Bet365’s Denise Coates becomes the highest paid female boss in British corporate history after pulling a wage double that of the entire squad of the Premier League’s Stoke City.
When Del Boy used to tell Rodney that this time next year we’ll be millionaires, I used to think; I’ll have a bit of that.
It wasn’t Only Fools and Horses that yearned for seven-figures it was everybody I knew. For most of us, it was the only reason we believed in God, as we needed our prayers answered.
A million pounds.
Imagine what you could do with that kind of money?
So forgive me if I think it’s a little over the top for Denise Coates to take home a £199,305,000 wage packet, and £18m in dividends after her company Bet365 declared a £525m profit on £47 billion in bets taken, up £10 billion year-on-year.
On the one hand, it’s a fascinating story.
Coates began working in the gambling industry when as a kid she would work as a cashier in her father’s betting shop.
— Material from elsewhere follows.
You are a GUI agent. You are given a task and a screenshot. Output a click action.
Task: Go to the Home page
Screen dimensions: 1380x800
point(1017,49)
After leaving Sheffield University with a degree in econometrics, she returned to her hometown of Stoke to train as the company accountant.
It was during this time when Coates peered into her crystal ball and talked her father into mortgaging his betting shops and setting up an online business.
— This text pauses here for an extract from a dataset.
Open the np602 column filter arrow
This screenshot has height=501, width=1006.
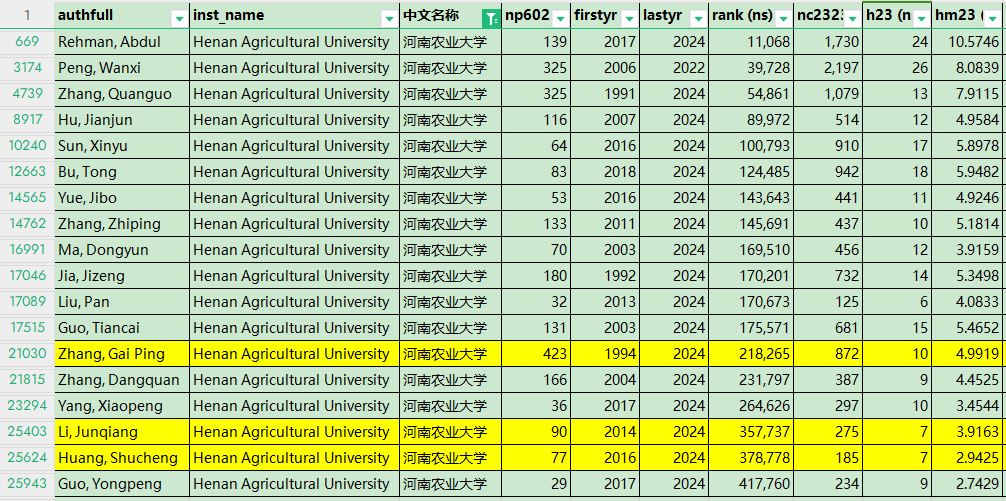(559, 17)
In 2001, Coates and her brother John acquired the Bet365 domain name on eBay for $25,000, set up a portable office in a Potteries car park and planned world domination. In 2005, with her decision to move online vindicated, Bet365 sold their entire brick and mortar business to Coral for £40m.
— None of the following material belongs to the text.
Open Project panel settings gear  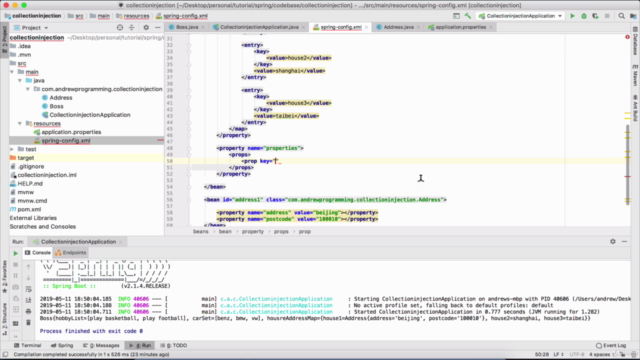click(x=146, y=27)
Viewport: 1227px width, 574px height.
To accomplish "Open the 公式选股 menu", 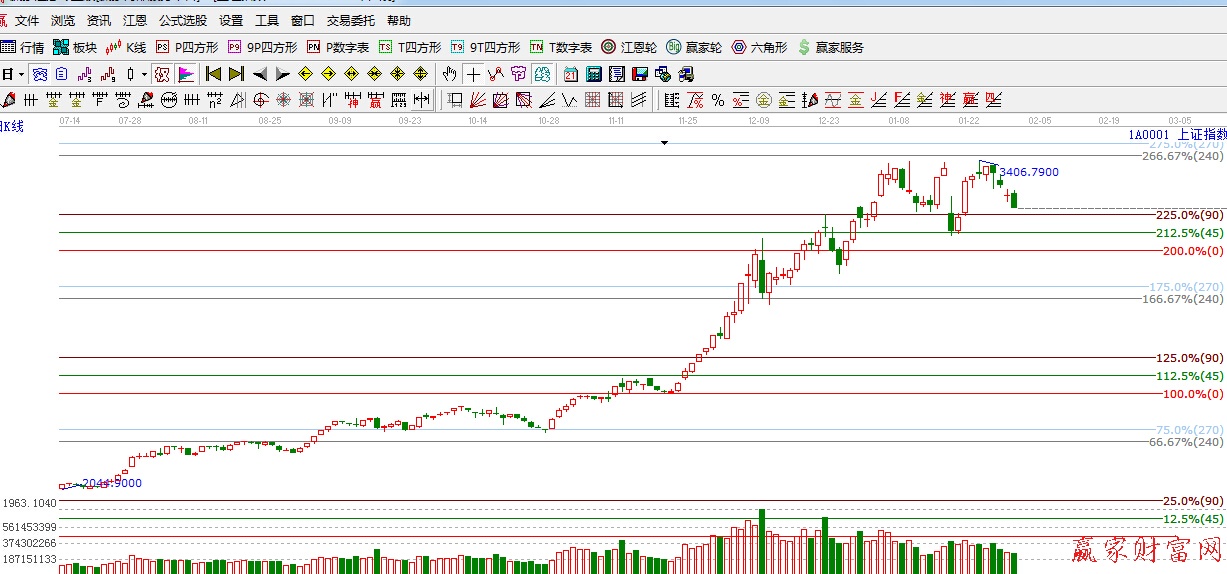I will (x=182, y=20).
Denise Coates is the daughter of Stoke City chairman Peter Coates, and her 2016/17 salary was more than double the wage bill of the Premier League side. In 2016, Stoke renamed their stadium the Bet365 stadium.
The 50-year-old is the highest earning female in British corporate history. The eldest of four children, Denise, is worth an estimated £3.17 billion and is Bet365’s majority shareholder owning 50.01% of the company. The Coates Family fortune exceeds £5 billion, more than Richard Branson.
And on the other hand…
News of the £217m payday has drawn criticism from the anti-gambling lobby complaining that her wages total 22-times more than the entire gambling industry donates to the area of problem gambling.
Mike Dixon, the CEO of the charity Addaction told The Guardian:
“The gambling industry is paying nowhere near enough for the treatment of gambling addicts. It means that there are a lot of people are not getting any help at all. It seems indefensible for the industry to be giving so little when it is making so much money.”
Denise Coates isn’t alone as a high paying female who receives vast amounts of cash working in an area some court as ‘controversial’. The highest paid female gaffer in the FTSE Index of Britain’s 100 biggest public companies is Alison Cooper (no relation to the skinny singer with a face full of lipstick) who earns £5.5m per year as the head of the tobacco giant Imperial Brands.
While Coates has received criticism for not syphoning more money towards problem gambling charities, that doesn’t mean she isn’t charitable. In 2013, when Bet365 doubled its profits, Denise shifted £100m to set up the Denise Coates Foundation. Recipient charities that have benefited from the Coates foundation include Oxfam, Cafod, and a variety of hospitals, colleges and universities.